I may have found an instance of covert meddling although, I really could find no hint of the Illuminati, Skull and Bones or the Priory of Sion.

Besides the allegedly independent oil companies acting in the manner of a cartel, a practice that is subtle and inexplicable exists inside many hifi businesses. I will be uncertain as to the name of the small sect, but their foundation rule seems to ensure that each receiver setup is not as logical and time consuming as you possibly can. Yamaha has been a member of the gang, but over the previous year they've deviated in the group using their revolutionary and courageous YPAO automated setup system. After the others find how simple the RX-V2500's new GUI (Graphical User Interface) would be to browse I'm confident that they are going to banish Yamaha from their group.

I reviewed the excellent RX-V1500 and would have been happy if I had been forgotten about by our editor, Michael and not called to require the receiver back. Michael assured he would have something unique to replace it, although I was disappointed. The RX-V2500 is what he delivered.
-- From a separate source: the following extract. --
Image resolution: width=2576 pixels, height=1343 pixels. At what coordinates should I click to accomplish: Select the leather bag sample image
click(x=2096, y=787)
Rather than featuring dull fundamental white writing on a black backdrop, the onscreen display of the RX-V2500 is in as well as large, daring colour. It reminds me very much of Sky TV's clear-cut set up displays, just it is more easy to work with and has way more choices.

Yamaha's superb YPAO is even less difficult to use it is with the newest GUI. Plug in the mic, reach pops out of your loudspeakers, pay attention to the whizzes and go on the menu and you are able to go.
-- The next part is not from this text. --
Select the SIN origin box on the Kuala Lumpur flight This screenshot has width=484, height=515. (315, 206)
Why can not the black max play like this?

Using Yamaha's S550 DVD player as the source for music and both DVD's, the RX-V2500 performed. Top Gun was wonderful with excellent backing music, whizzing bullets and thunderous airplanes. Together with the 6.1 DTS soundtrack, the RX-V2500 was competent to make excellent use of the additional two surround speakers, providing a thoroughly engrossing soundstage. Although was a scene in Wimbledonwhere the world is being circulated by a Mexican Wave.

At $2499 the RX-V2500 costs than similarly defined RX-V1500 but I believe the difference is money. The 2500 has a few minor variations even though both receivers seem similar. The 2500 attributes a third directly underneath the volume knob while most of Yamaha receivers got two knobs, one on each side of the front panel. This is a lot easier to use simply relying on the remote and changes the tone and programme settings of the receiver. I believe the newest onscreen display may be worth the additional cash all.

The receiver itself looks amazing, it is straightforward to setup and use, has all the outputs, inputs and decoding choices you may ask for and will dazzle you with its spectacular, effortless operation.